Although epidermal growth factor receptor (EGFR) tyrosine kinase inhibitors (EGFRi) are approved for treating EGFR-mutant lung adenocarcinoma (LUAD), emergence of acquired resistance limits their clinical benefits. Several mechanisms for acquired resistance to EGFRi in LUAD have been identified; however, the molecular basis for this resistance remains unknown in ~30% of LUAD. Chromatin and DNA modifiers and their regulators play important roles in determining response to anticancer therapies. Therefore, to identify nongenetic mechanisms of EGFRi resistance in LUAD, we performed an epigenome-wide shRNA screen targeting 363 human epigenetic regulator genes.
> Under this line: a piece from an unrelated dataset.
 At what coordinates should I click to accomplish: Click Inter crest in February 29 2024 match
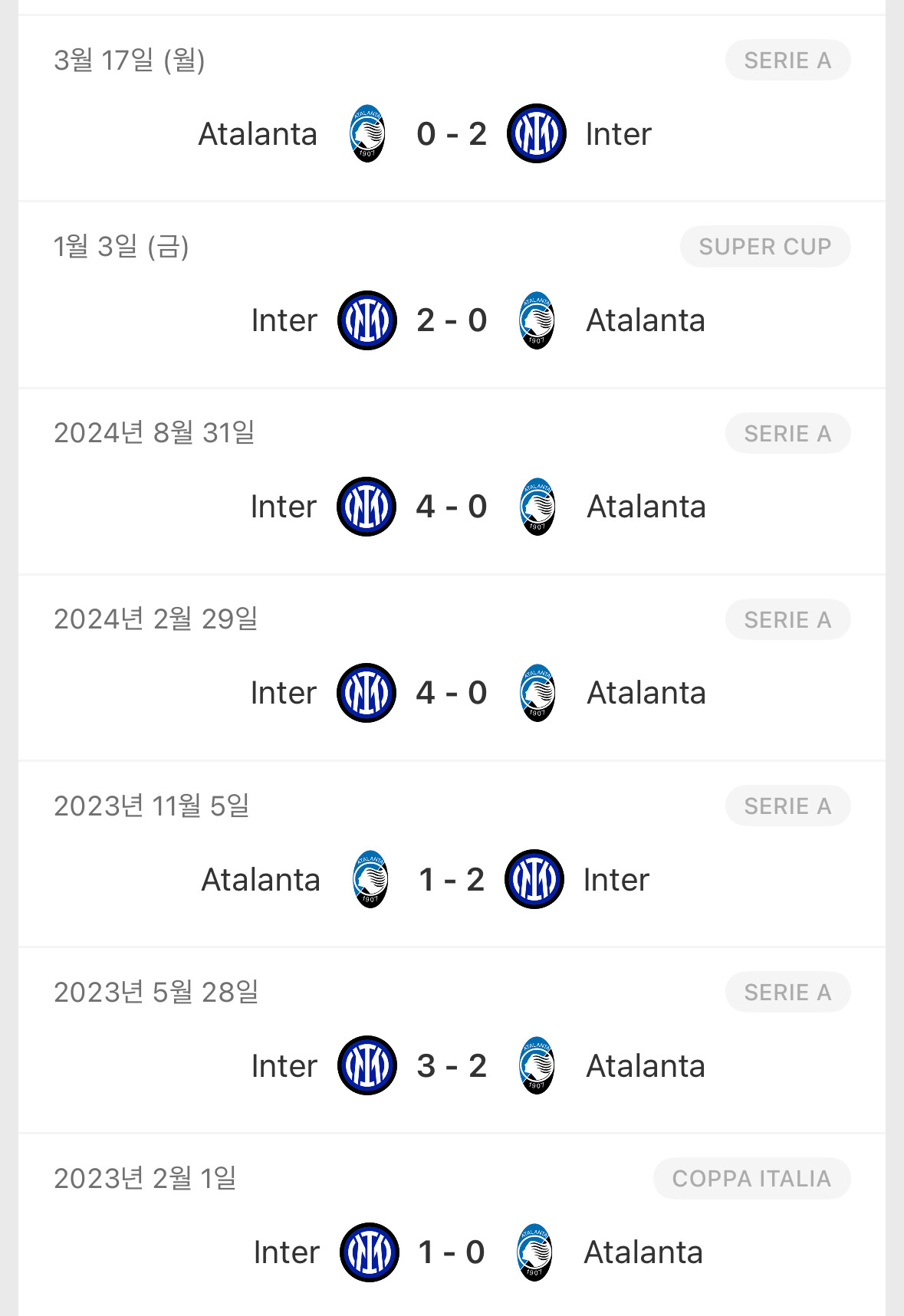pos(367,693)
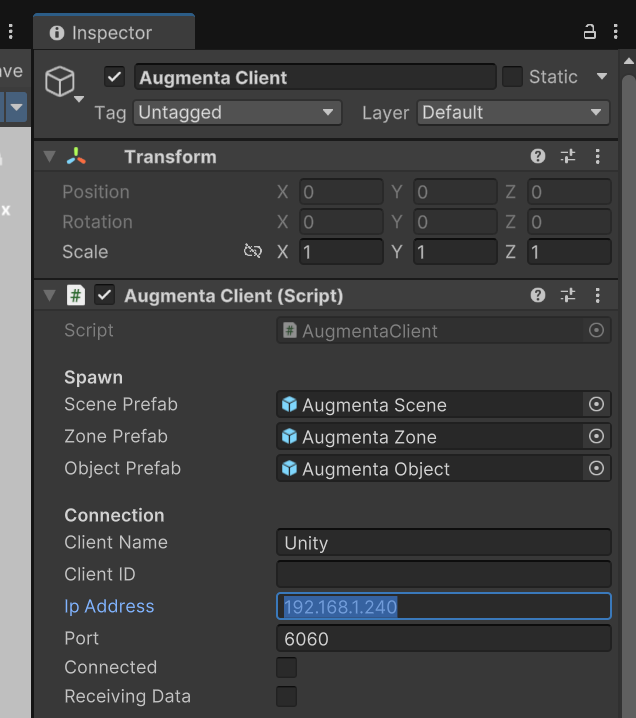Viewport: 636px width, 718px height.
Task: Open the Tag dropdown showing Untagged
Action: 237,113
This screen identified loss of the transcriptional repressor chromobox homolog 5 (CBX5) as a driver of EGFRi resistance in EGFR-mutant LUAD. Loss of CBX5 confers resistance to multiple EGFRi in both cell culture and mice. We found that CBX5 loss in EGFR-mutant LUAD cells leads to increased expression of the transcription factor E2F1, which in turn stimulates expression of the antiapoptotic gene BIRC5 ( survivin ). This E2F1-mediated upregulation of BIRC5 in CBX5 -knockdown LUAD cells attenuates apoptosis induction following EGFRi treatment. Consistent with these results, knockdown of E2F1 or BIRC5 partly rescues CBX5 -knockdown-induced EGFRi resistance in cell culture and mice. EGFRi-resistant LUAD cell lines show reduced CBX5 expression compared to parental lines; however, bromo- and extra-terminal (BET)-domain inhibitors (BETi) restore CBX5 expression in these cells and sensitize them to EGFRi/BETi combination therapy. Similarly, treatment with a BIRC5 inhibitor suppresses growth of EGFRi-resistant LUAD cells. Collectively, these studies identify CBX5 loss as a driver of EGFRi resistance and reveal therapeutic opportunities for treating EGFRi-resistant LUAD.